Stored records
-=-=-

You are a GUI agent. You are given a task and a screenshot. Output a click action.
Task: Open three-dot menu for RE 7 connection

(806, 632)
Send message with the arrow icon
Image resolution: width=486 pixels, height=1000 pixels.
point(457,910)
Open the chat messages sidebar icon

-=-=-

Your task> Set down the records once more, character for character.

The completed task>
You are a GUI agent. You are given a task and a screenshot. Output a click action.
Task: Open three-dot menu for RE 7 connection

(806, 632)
Send message with the arrow icon
Image resolution: width=486 pixels, height=1000 pixels.
point(457,910)
Open the chat messages sidebar icon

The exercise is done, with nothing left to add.